◆ **Task to carry out**:
Copy the listing below with every "GUI agent" switched to "desktop assistant" and everything else left as is. Leave out the pictures.

◆ **Provided information**:

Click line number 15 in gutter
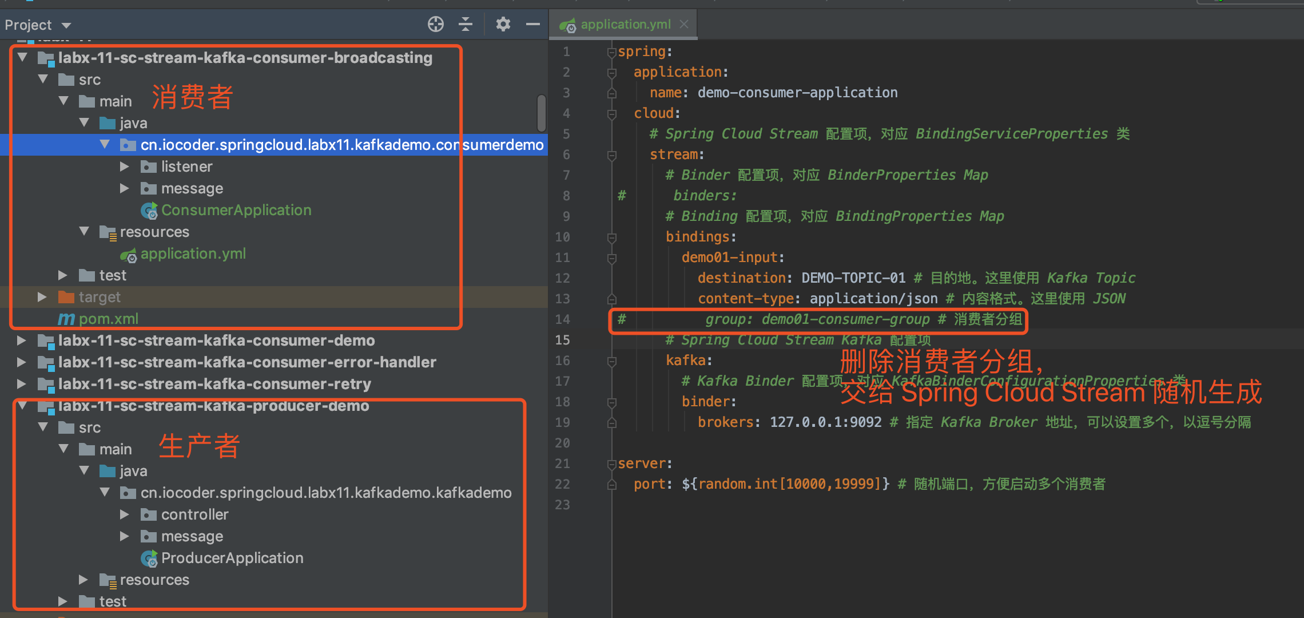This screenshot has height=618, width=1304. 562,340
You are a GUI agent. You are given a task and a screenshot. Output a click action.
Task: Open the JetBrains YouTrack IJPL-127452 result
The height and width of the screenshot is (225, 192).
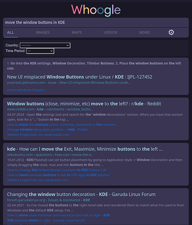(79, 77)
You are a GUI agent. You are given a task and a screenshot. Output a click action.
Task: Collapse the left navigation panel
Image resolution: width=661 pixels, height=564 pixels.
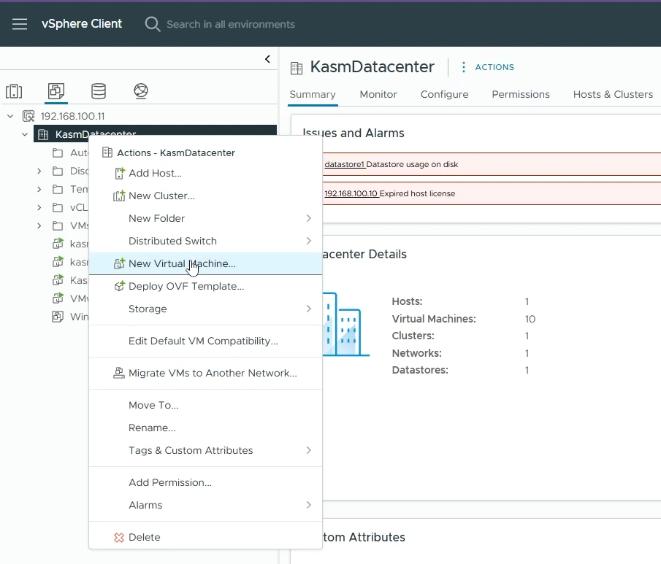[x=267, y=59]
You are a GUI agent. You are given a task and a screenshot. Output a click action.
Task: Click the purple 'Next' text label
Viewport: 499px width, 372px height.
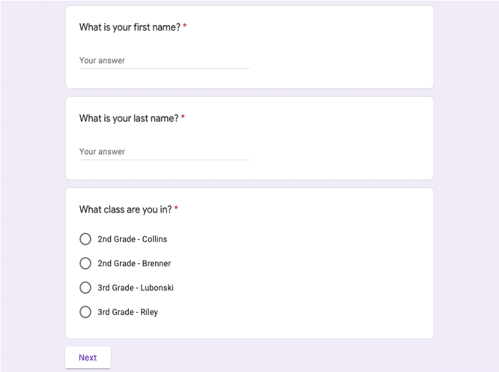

◆ **Response**:
Click line number 15 in gutter
This screenshot has height=618, width=1304. 562,340
You are a desktop assistant. You are given a task and a screenshot. Output a click action.
Task: Open the JetBrains YouTrack IJPL-127452 result
The height and width of the screenshot is (225, 192).
(79, 77)
You are a desktop assistant. You are given a task and a screenshot. Output a click action.
Task: Collapse the left navigation panel
Image resolution: width=661 pixels, height=564 pixels.
[x=267, y=59]
You are a desktop assistant. You are given a task and a screenshot. Output a click action.
Task: Click the purple 'Next' text label
Viewport: 499px width, 372px height.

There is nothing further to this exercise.